Work order: Word-for-word transcription: reproduce all of the data, but not the pictures.
(Supplied information Opens)
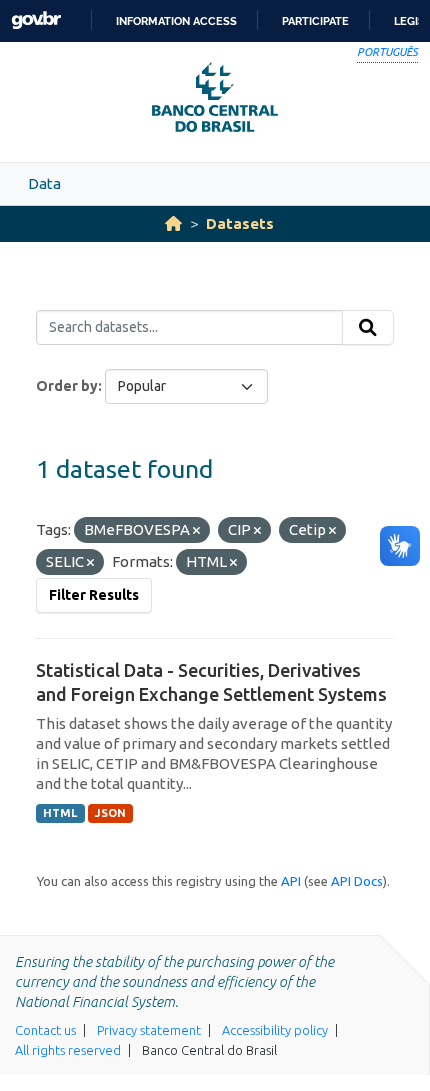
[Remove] (196, 531)
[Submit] (368, 328)
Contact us (45, 1030)
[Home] (173, 223)
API (291, 881)
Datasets (240, 223)
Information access (176, 21)
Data (44, 183)
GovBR (36, 20)
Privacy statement (149, 1030)
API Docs (357, 881)
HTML (60, 813)
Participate (315, 21)
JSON (110, 813)
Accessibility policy (275, 1030)
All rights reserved (68, 1050)
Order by (67, 386)
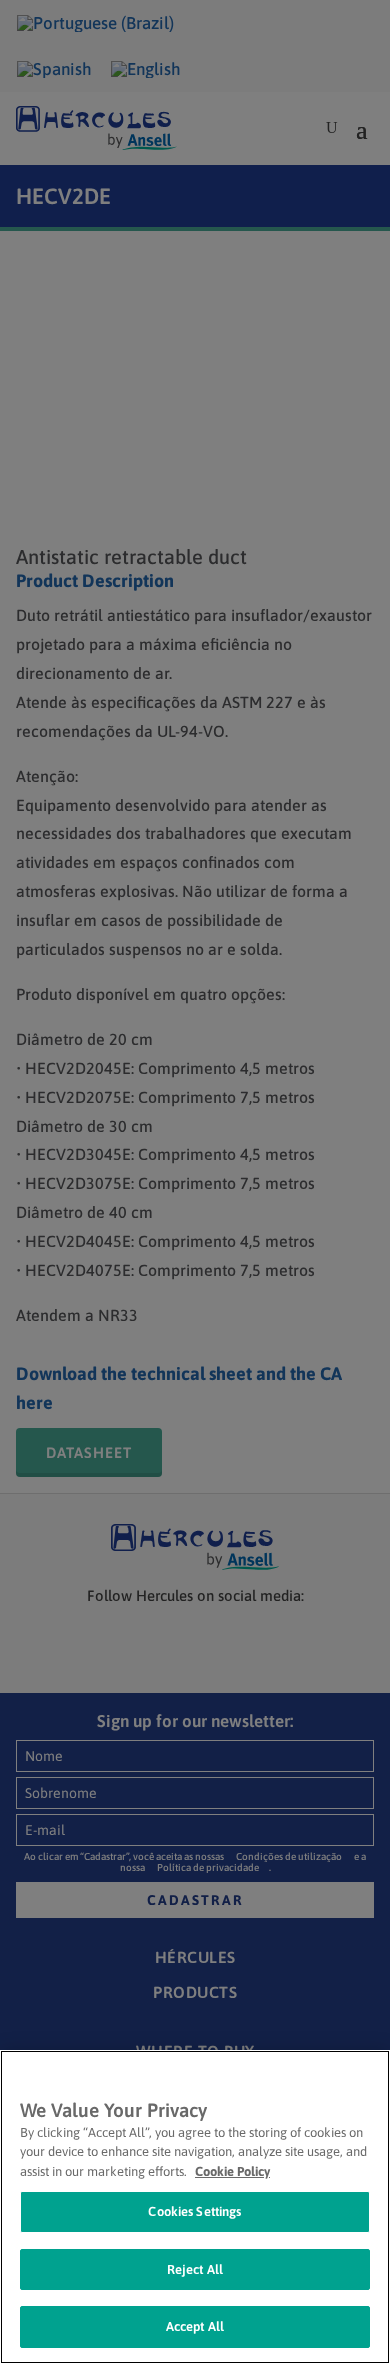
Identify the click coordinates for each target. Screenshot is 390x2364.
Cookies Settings (194, 2211)
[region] (195, 2207)
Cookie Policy (232, 2171)
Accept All (195, 2326)
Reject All (195, 2269)
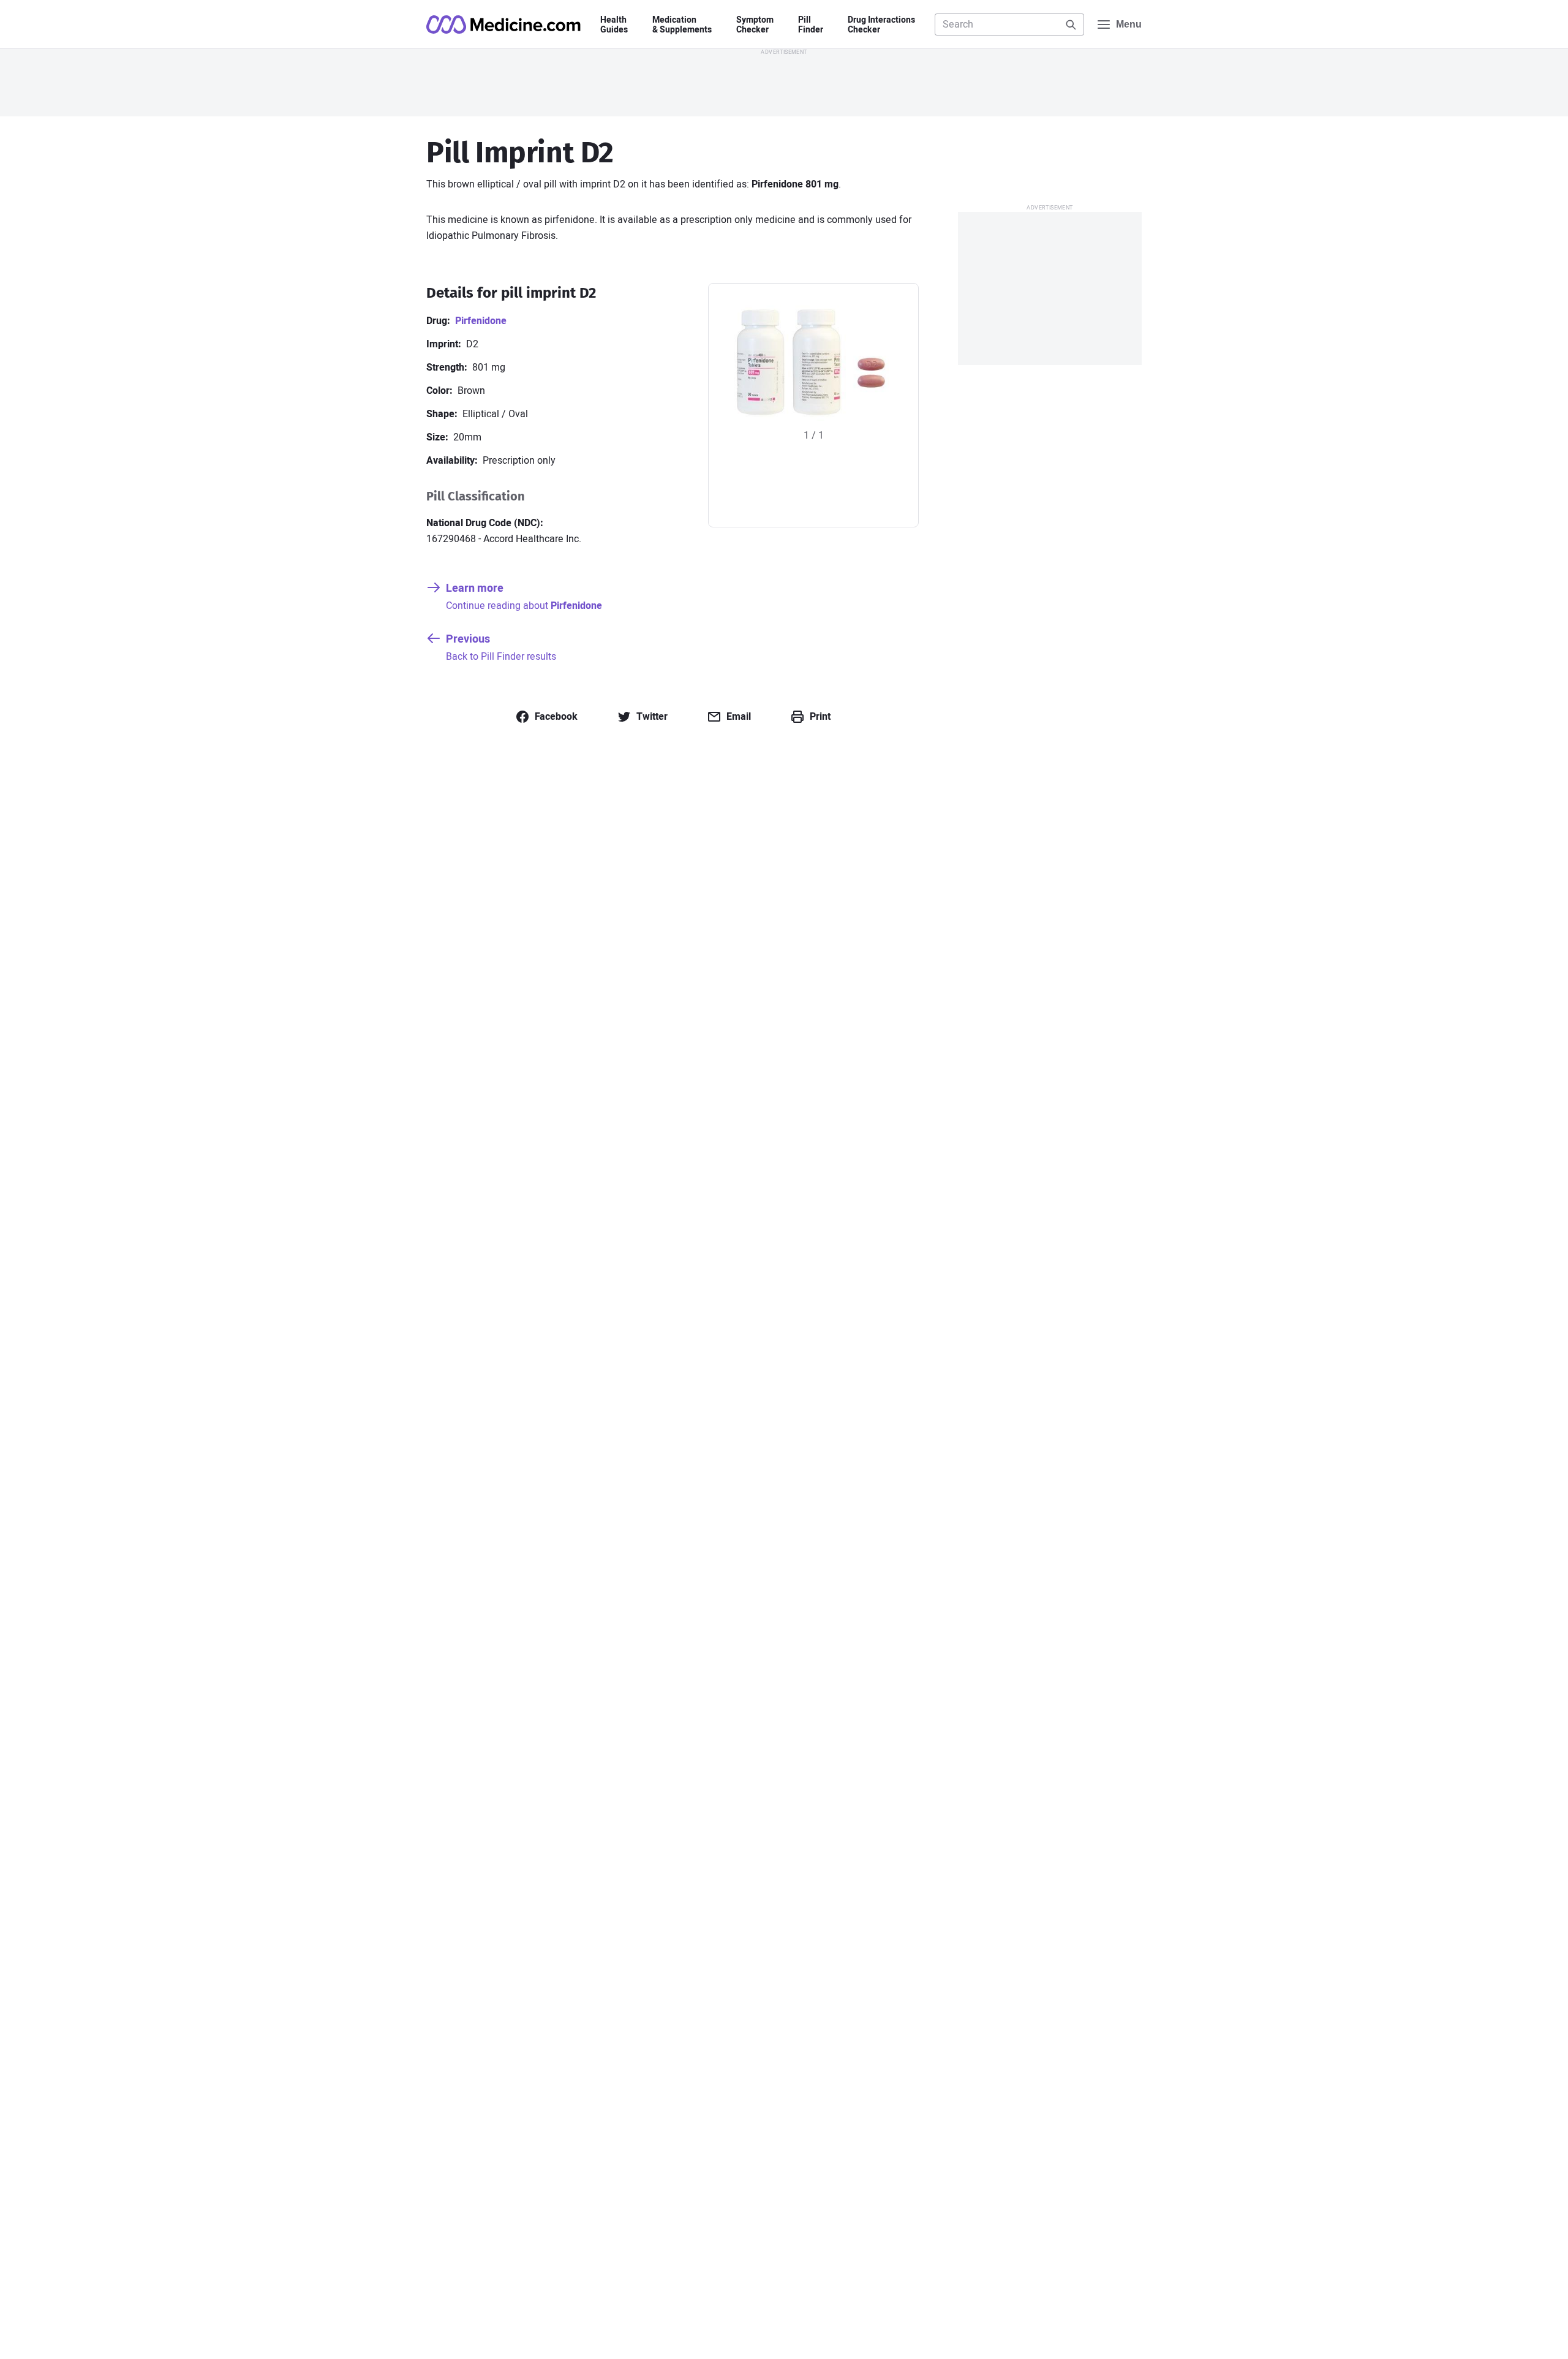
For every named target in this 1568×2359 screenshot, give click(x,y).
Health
(Supplied information Closes)
Task solution:
[Remove] (196, 531)
[Submit] (368, 328)
Contact us (45, 1030)
[Home] (173, 223)
API (291, 881)
Datasets (240, 223)
Information access (176, 21)
Data (44, 183)
GovBR (36, 20)
Privacy statement (149, 1030)
API Docs (357, 881)
HTML (60, 813)
Participate (315, 21)
JSON (110, 813)
Accessibility policy (275, 1030)
All rights reserved (68, 1050)
Order by (67, 386)
Identify the click coordinates for each target. Screenshot is 390x2364.
Cookies Settings (194, 2211)
[region] (195, 2207)
Cookie Policy (232, 2171)
Accept All (195, 2326)
Reject All (195, 2269)
For every named target in this 1568×2359 screenshot, give click(x,y).
Health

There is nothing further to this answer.